People pleasing may sound like a positive trait upfront. It seems admirable to want to be kind to others and make them happy. However, seeking to please other people is different from genuinely seeking their best interest. Also, inherent in the concept of being a people pleaser is the associated idea that people pleasers do things based on the amount of favor they think it will get them from others. This type of people pleasing is not actually pleasing other people at all, because it is inherently self-pleasing. What's the distinction? People pleasing becomes unhealthy when pleasing others is more of a motivator than pleasing God. When we're working to please other people in the moment so as to gain favor to make ourselves feel good, rather than seeking their best, we are not loving others as God loves them. When we're making the reaction of other people our standard for how we evaluate ourselves, we're looking to other people as gods rather than to God, which is idolatry. This imbalance leads to unnecessary stress and is contrary to the will of God for our lives.
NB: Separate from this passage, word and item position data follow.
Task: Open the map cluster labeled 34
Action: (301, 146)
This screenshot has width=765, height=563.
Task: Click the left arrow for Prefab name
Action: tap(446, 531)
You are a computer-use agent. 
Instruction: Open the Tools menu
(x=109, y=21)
At the core, people pleasing is rooted in insecurity and a deep need for the approval of others. It is selfish because people pleasing is, in reality, an attempt for the "pleaser" to feel valuable. While a people pleaser may be a sensitive person who genuinely cares about making others happy, it can easily go awry when the pleaser enables another person to continue in a life of unhealth or sin, for instance, by making them feel good instead of challenging them to righteous living instead. People pleasing will also fail to fill the void in the life of the people pleaser. It is impossible to please everyone all the time; if our worth is based on how other people view us, it is an ever-changing evaluation that all too often comes up short. People pleasing is neither good for the pleaser or the people he or she is trying to please.
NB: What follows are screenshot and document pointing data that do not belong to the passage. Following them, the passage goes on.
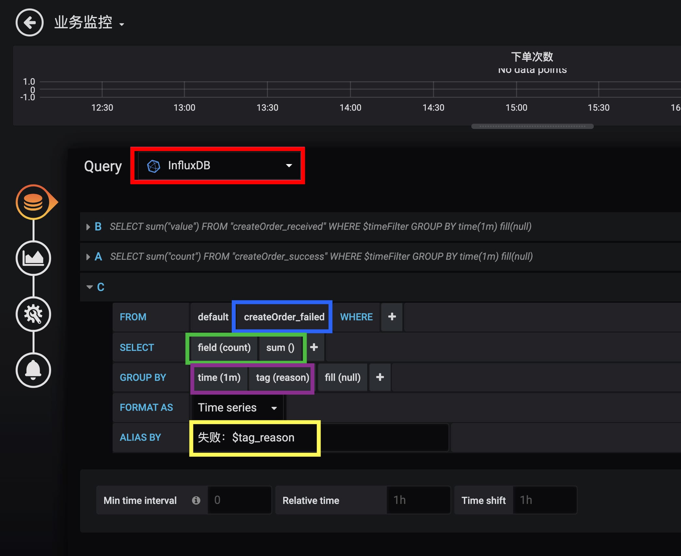Click the back arrow icon
Viewport: 681px width, 556px height.
(29, 22)
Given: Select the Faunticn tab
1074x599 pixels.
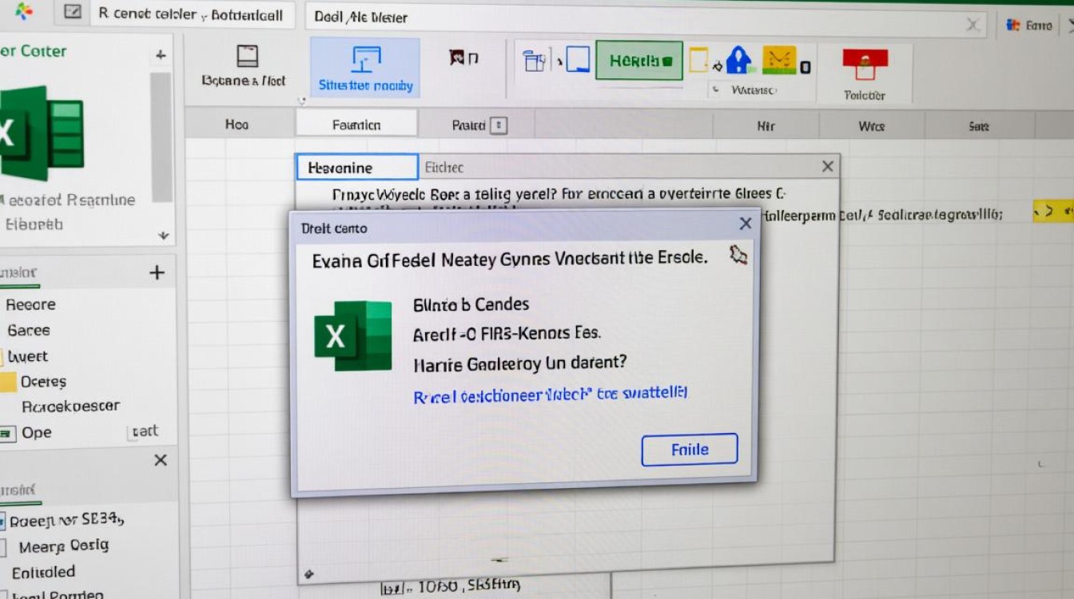Looking at the screenshot, I should (356, 125).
People pleasing behavior is an open door for unhealthy codependency to enter a relationship. People pleasing can also turn into manipulation because the pleaser is speaking or behaving in a certain way in order to get a desired result. Sometimes this behavior is rooted in being envious of others around us—they have more status, popularity, possessions, etc. than we feel that we do, so we try to compensate by getting the approval of others. This unhealthy sort of people pleasing is a version of idolatry because it values others over God (see John 12:42–43). Galatians 5:25 instructs us to keep in step with the Spirit; we cannot do this if we are trying to keep in step with others (see Matthew 6:24; Acts 5:29).

Jesus is our perfect example of how to live, because while He did good for others (Acts 10:38), He lived only to please His Father, God (John 8:29). This required Him to speak uncomfortable truths, even when faced with the anger and judgment of others (Matthew 23:15; John 18:37).

If you identified the negative attitude of Being Phony-People Pleasing in your DMI today, take some time to complete this devotional. Read each passage beginning with (John 12:42-43).
Meditate on this verse(s). Continue with the next passage until all passages are completed. It is imperative that you allow the Holy Spirit to confront us with our sinful attitudes and character flaws, and that we take responsibility for our behavior without making excuses. This requires looking honestly at the intentions of our hearts if we are to allow God to work in these areas. Ask the Lord to reveal the truth behind these attitudes. Our hearts are deceitful and we will try to hide the true reasons behind these behaviors. Be sure to write down any revelations of the Holy Spirit, especially where they come from.